Tout salarié prenant sa retraite a droit à une indemnité légale. Selon les conventions collectives ou des dispositions spécifiques à certains secteurs, le montant peut être plus avantageux que celui fixée par la loi.
Le calcul de cette indemnité dépend de la façon dont le salarié quitte l'entreprise : départ volontaire ou mise à la retraite par l'employeur. Examinons chaque cas plus en détail.
Indemnité pour départ volontaire à la retraite
Lorsqu'un salarié choisit de partir à la retraite, il doit justifier d'une ancienneté d'au moins 10 ans dans l'entreprise pour bénéficier d'une indemnité légale. Le montant de l'indemnité varie selon l'ancienneté :
- 10 à 15 ans : 0,5 mois de salaire
- 15 à 20 ans : 1 mois de salaire
- 20 à 30 ans : 1,5 mois de salaire
- Plus de 30 ans : 2 mois de salaire
Pour calculer cette indemnité, on prend en compte les rémunérations les plus favorables, que ce soit 1/12e des 12 derniers mois ou 1/3 des 3 derniers mois, en tenant compte des primes exceptionnelles réparties sur cette période.
En cas de travail à temps partiel et à temps complet, l'indemnité se calcule proportionnellement à la durée de travail pendant la période considérée.
Note : Les indemnités de départ volontaire sont soumises à l'impôt sur le revenu.
Indemnité dans le cas d'une mise à la retraite
Lorsqu'un salarié est mis à la retraite par son employeur, l'indemnité se calcule aussi selon l'ancienneté.

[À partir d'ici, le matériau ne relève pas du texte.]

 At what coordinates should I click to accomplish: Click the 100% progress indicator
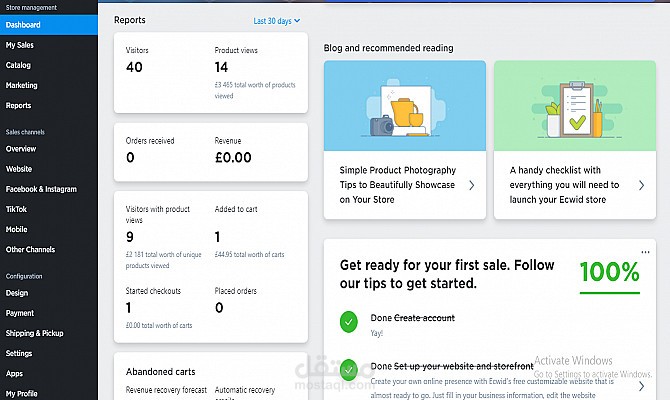pos(609,271)
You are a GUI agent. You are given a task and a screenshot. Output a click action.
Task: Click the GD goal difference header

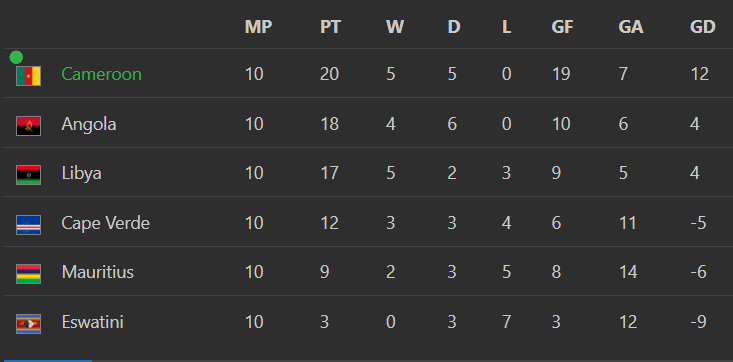[x=703, y=27]
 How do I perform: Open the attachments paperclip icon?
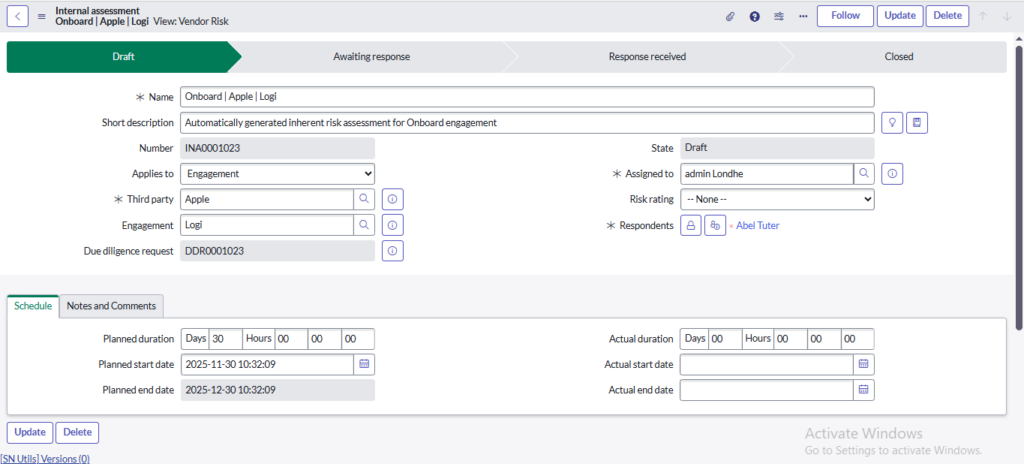coord(730,16)
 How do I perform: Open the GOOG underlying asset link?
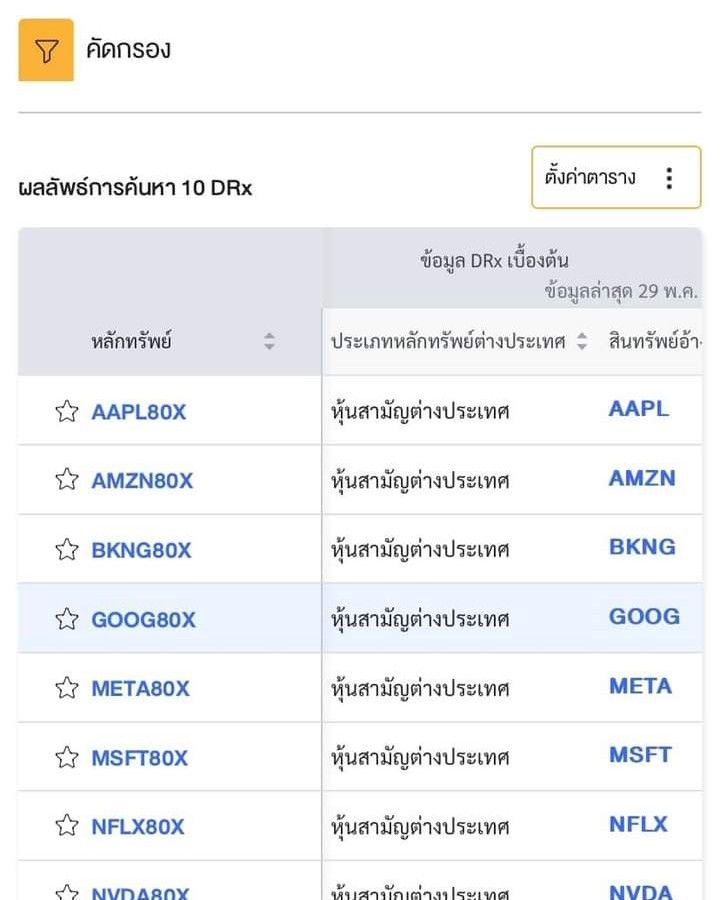point(644,617)
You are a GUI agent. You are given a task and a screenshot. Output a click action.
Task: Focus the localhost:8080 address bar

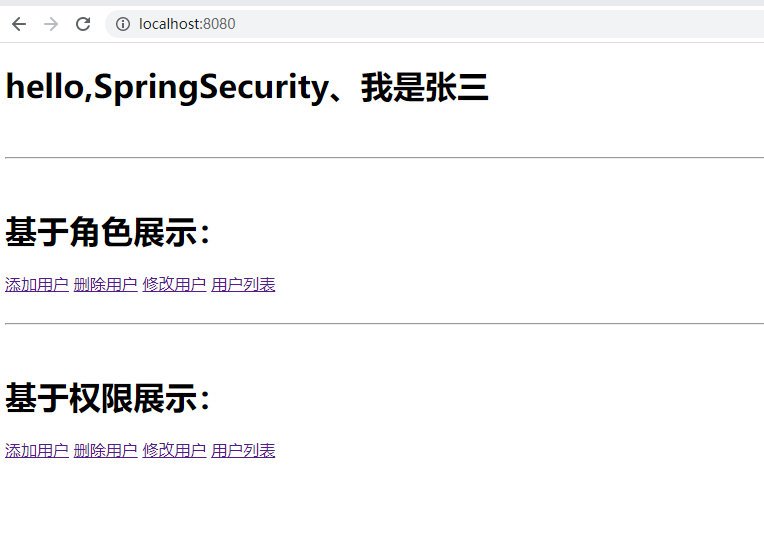coord(187,24)
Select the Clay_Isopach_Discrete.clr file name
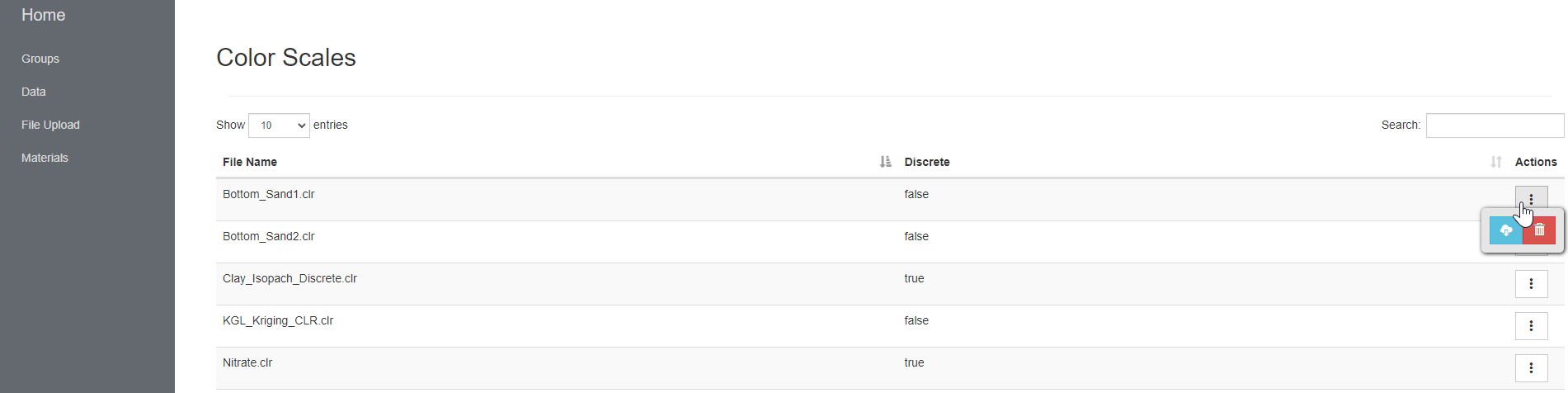The height and width of the screenshot is (393, 1568). pos(290,278)
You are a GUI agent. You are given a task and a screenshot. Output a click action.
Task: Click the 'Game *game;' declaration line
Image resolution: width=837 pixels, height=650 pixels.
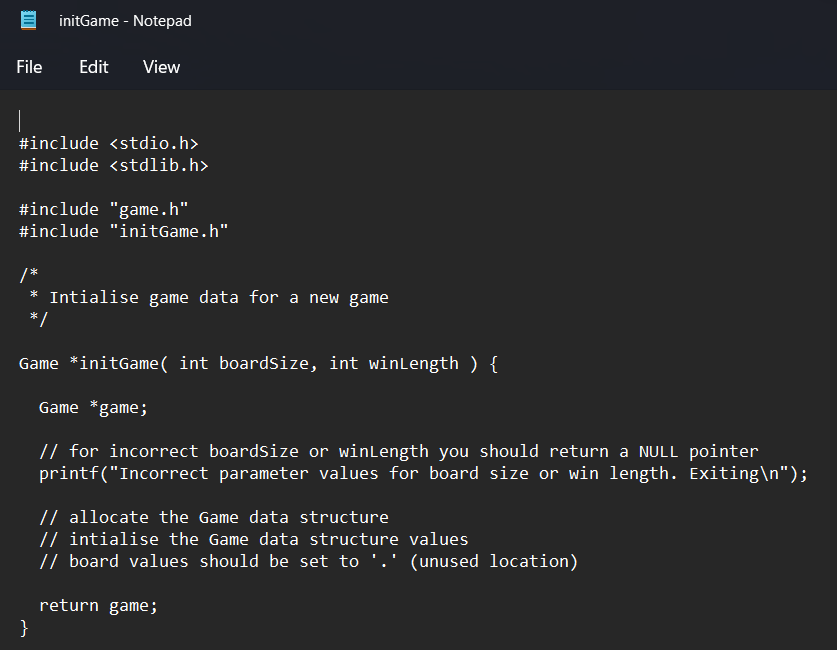[93, 408]
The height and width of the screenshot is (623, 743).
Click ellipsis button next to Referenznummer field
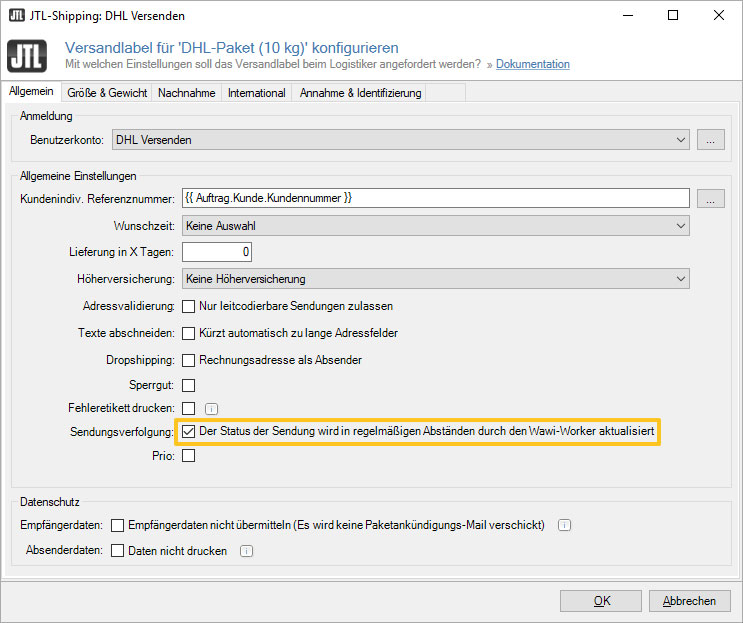coord(710,198)
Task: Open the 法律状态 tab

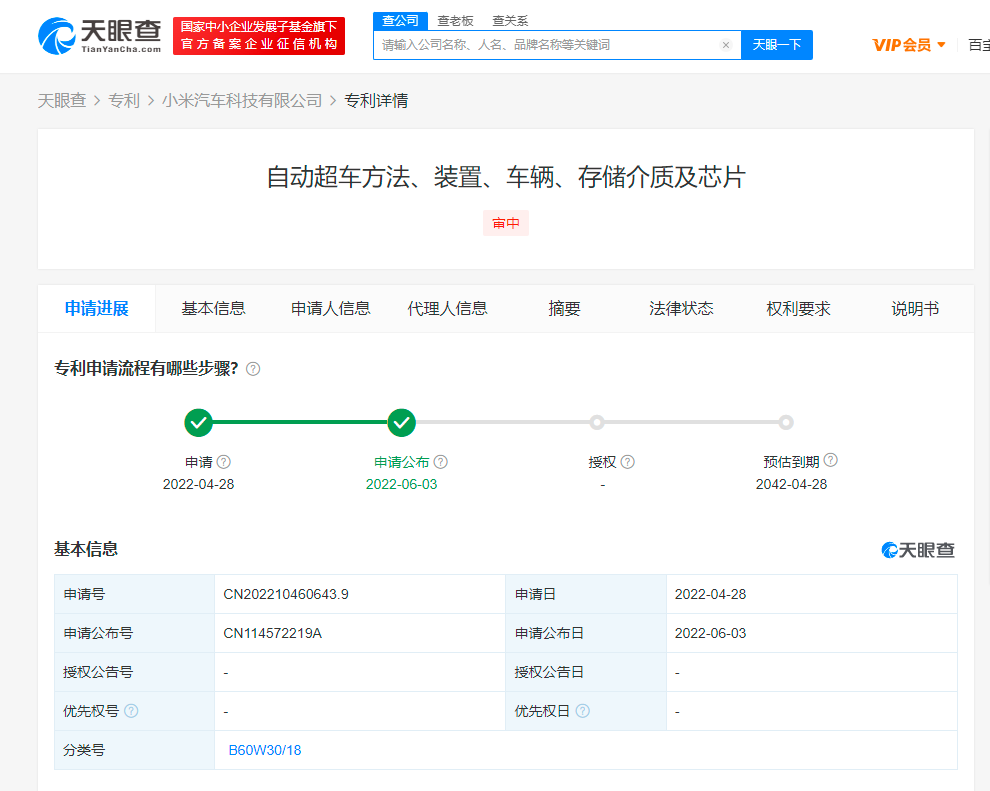Action: (x=680, y=309)
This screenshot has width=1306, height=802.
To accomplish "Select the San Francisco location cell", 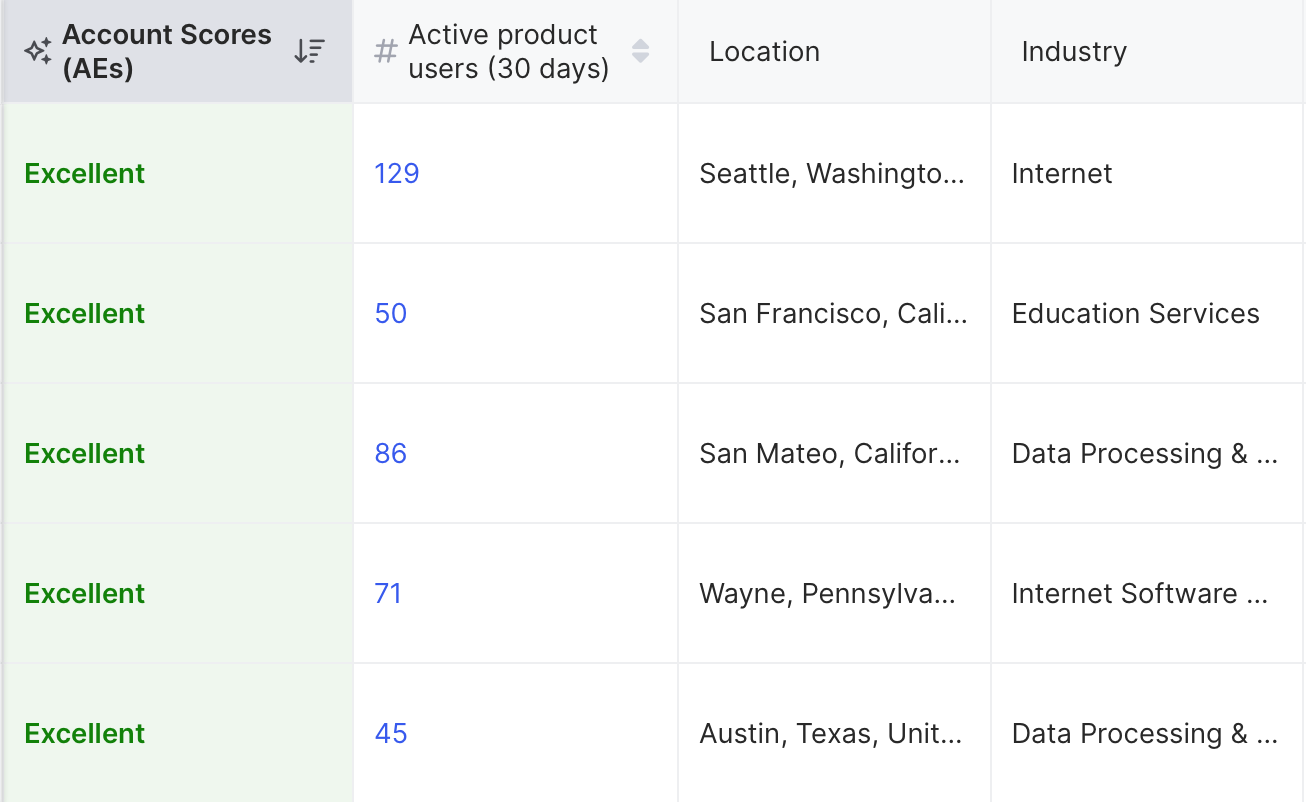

Pour un salarié ayant plus de 10 ans d'ancienneté
L'indemnité pour un salarié avec plus de 10 ans d'ancienneté est d'au moins 1/4 de mois de salaire par année pour les 10 premières années, puis 1/3 de mois par an à partir de la 11ème année. Le calcul se base sur le salaire brut avant la rupture, en prenant la meilleure rémunération de la période recente.
Pour un salarié ayant moins de 10 ans d'ancienneté
Pour ceux ayant moins de 10 ans d'ancienneté, l'indemnité minimale est de 1/4 de mois de salaire par année travaillée. Si l'année n'est pas complète, l'indemnité est calculée proportionnellement au nombre de mois complets travaillés. Le salaire pris en compte suit la même règle de la meilleure rémunération.
Note : Les indemnités de mise à la retraite ne sont pas imposables dans des limites spécifiées par la loi.